Reproduce every one of the records below character for character, keeping their order and line breaks.
─── RECORDS SUPPLIED
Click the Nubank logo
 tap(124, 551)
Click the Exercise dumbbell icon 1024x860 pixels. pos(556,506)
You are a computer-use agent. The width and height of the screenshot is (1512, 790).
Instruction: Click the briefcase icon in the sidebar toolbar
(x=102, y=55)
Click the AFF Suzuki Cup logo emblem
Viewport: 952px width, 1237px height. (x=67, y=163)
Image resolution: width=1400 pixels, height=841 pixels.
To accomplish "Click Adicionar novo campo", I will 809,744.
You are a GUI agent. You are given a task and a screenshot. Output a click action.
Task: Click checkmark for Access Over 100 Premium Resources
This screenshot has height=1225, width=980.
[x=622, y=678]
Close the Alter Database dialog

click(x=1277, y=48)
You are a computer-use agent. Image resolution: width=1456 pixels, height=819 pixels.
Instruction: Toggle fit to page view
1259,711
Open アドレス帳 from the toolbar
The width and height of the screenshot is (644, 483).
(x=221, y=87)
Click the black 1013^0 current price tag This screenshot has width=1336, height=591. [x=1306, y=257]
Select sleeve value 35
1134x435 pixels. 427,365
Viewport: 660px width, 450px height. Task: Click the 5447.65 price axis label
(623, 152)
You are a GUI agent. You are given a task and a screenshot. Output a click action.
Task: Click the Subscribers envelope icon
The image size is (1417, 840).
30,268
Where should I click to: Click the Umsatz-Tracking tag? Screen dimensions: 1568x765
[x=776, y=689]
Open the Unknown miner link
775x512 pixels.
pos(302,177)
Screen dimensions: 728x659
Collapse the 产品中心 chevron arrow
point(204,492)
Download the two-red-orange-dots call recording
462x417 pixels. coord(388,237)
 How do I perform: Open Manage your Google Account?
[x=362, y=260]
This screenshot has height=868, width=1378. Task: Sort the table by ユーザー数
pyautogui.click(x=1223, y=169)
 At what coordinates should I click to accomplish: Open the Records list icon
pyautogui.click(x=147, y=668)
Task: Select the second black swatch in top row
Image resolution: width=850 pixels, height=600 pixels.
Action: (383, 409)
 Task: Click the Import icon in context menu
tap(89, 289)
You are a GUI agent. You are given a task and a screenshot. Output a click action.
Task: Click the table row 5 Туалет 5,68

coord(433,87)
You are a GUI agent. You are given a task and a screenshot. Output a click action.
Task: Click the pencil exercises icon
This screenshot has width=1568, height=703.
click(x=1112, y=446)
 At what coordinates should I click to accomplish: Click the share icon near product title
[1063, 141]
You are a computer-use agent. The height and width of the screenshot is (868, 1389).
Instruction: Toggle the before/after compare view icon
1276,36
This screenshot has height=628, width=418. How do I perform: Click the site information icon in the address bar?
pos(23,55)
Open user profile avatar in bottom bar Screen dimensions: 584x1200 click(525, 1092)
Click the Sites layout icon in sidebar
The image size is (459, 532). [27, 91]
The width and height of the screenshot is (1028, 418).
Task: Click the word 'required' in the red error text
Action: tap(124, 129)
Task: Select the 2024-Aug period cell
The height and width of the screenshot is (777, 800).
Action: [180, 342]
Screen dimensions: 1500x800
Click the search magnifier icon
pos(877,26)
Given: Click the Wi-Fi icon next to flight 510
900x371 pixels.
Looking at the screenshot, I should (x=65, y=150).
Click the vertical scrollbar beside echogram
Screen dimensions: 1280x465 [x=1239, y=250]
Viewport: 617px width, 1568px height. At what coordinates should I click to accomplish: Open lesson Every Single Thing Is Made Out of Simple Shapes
──────
> [FULL OUTPUT]
Click the Nubank logo
 tap(124, 551)
Click the Exercise dumbbell icon 1024x860 pixels. pos(556,506)
You are a computer-use agent. The width and height of the screenshot is (1512, 790).
Instruction: Click the briefcase icon in the sidebar toolbar
(x=102, y=55)
Click the AFF Suzuki Cup logo emblem
Viewport: 952px width, 1237px height. (x=67, y=163)
Image resolution: width=1400 pixels, height=841 pixels.
To accomplish "Click Adicionar novo campo", I will 809,744.
You are a GUI agent. You are given a task and a screenshot. Output a click action.
Task: Click checkmark for Access Over 100 Premium Resources
This screenshot has height=1225, width=980.
[x=622, y=678]
Close the Alter Database dialog

click(x=1277, y=48)
You are a computer-use agent. Image resolution: width=1456 pixels, height=819 pixels.
Instruction: Toggle fit to page view
1259,711
Open アドレス帳 from the toolbar
The width and height of the screenshot is (644, 483).
(x=221, y=87)
Click the black 1013^0 current price tag This screenshot has width=1336, height=591. [x=1306, y=257]
Select sleeve value 35
1134x435 pixels. 427,365
Viewport: 660px width, 450px height. Task: Click the 5447.65 price axis label
(623, 152)
You are a GUI agent. You are given a task and a screenshot. Output a click action.
Task: Click the Subscribers envelope icon
The image size is (1417, 840).
30,268
Where should I click to: Click the Umsatz-Tracking tag? Screen dimensions: 1568x765
[x=776, y=689]
Open the Unknown miner link
775x512 pixels.
pos(302,177)
Screen dimensions: 728x659
Collapse the 产品中心 chevron arrow
point(204,492)
Download the two-red-orange-dots call recording
462x417 pixels. coord(388,237)
 How do I perform: Open Manage your Google Account?
[x=362, y=260]
This screenshot has height=868, width=1378. Task: Sort the table by ユーザー数
pyautogui.click(x=1223, y=169)
 At what coordinates should I click to accomplish: Open the Records list icon
pyautogui.click(x=147, y=668)
Task: Select the second black swatch in top row
Image resolution: width=850 pixels, height=600 pixels.
Action: (383, 409)
 Task: Click the Import icon in context menu
tap(89, 289)
You are a GUI agent. You are given a task and a screenshot. Output a click action.
Task: Click the table row 5 Туалет 5,68

coord(433,87)
You are a GUI agent. You are given a task and a screenshot. Output a click action.
Task: Click the pencil exercises icon
This screenshot has width=1568, height=703.
click(x=1112, y=446)
 At what coordinates should I click to accomplish: Click the share icon near product title
[1063, 141]
You are a computer-use agent. The height and width of the screenshot is (868, 1389).
Instruction: Toggle the before/after compare view icon
1276,36
This screenshot has height=628, width=418. How do I perform: Click the site information icon in the address bar?
pos(23,55)
Open user profile avatar in bottom bar Screen dimensions: 584x1200 click(525, 1092)
Click the Sites layout icon in sidebar
The image size is (459, 532). [27, 91]
The width and height of the screenshot is (1028, 418).
Task: Click the word 'required' in the red error text
Action: tap(124, 129)
Task: Select the 2024-Aug period cell
The height and width of the screenshot is (777, 800).
Action: [180, 342]
Screen dimensions: 1500x800
Click the search magnifier icon
pos(877,26)
Given: Click the Wi-Fi icon next to flight 510
900x371 pixels.
Looking at the screenshot, I should (x=65, y=150).
Click the vertical scrollbar beside echogram
Screen dimensions: 1280x465 [x=1239, y=250]
Viewport: 617px width, 1568px height. At what coordinates should I click to accomplish: Open lesson Every Single Thing Is Made Out of Simple Shapes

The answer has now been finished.